Provided data:
::::

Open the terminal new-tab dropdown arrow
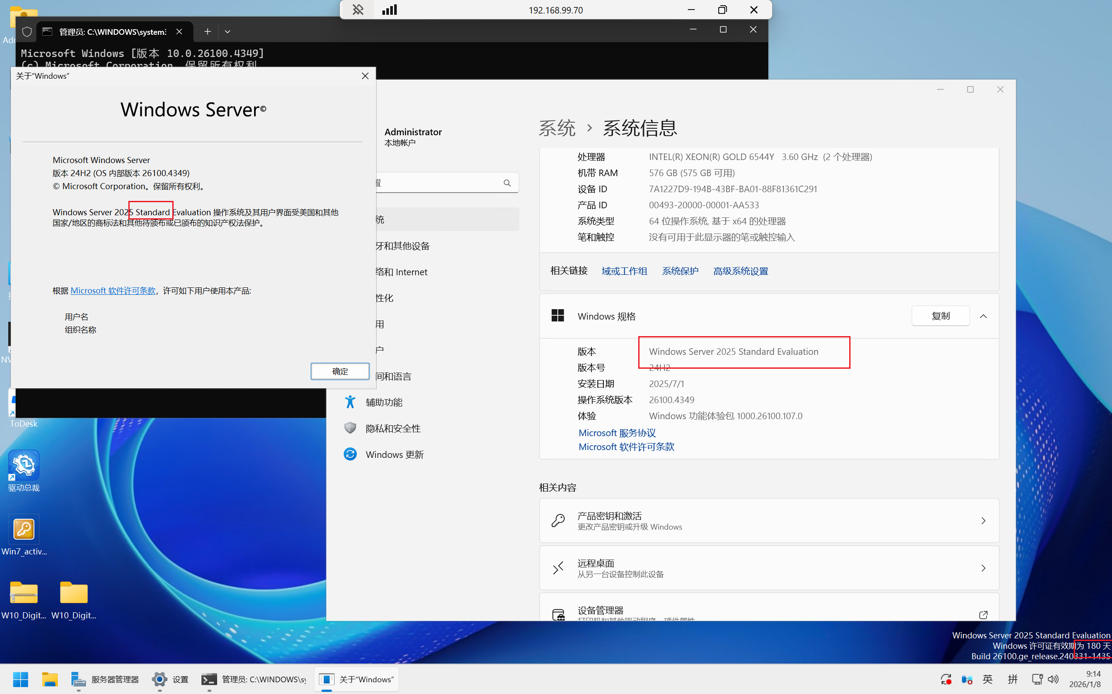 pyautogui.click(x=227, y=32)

::::

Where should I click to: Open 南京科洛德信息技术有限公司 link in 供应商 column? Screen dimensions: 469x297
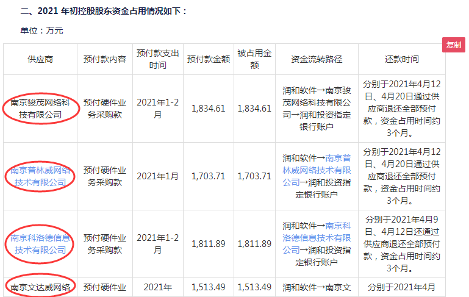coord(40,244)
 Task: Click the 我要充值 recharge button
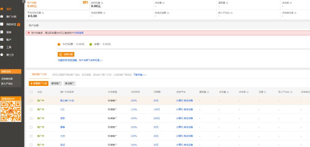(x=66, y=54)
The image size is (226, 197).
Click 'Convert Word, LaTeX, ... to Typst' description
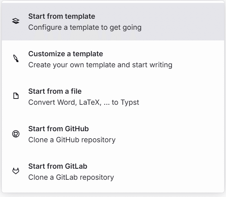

::::

Exercise prompt: List every line above that contains the string "Open".

The result:
Open the terminal new-tab dropdown arrow
Where should I click to: Open 南京科洛德信息技术有限公司 link in 供应商 column? Screen dimensions: 469x297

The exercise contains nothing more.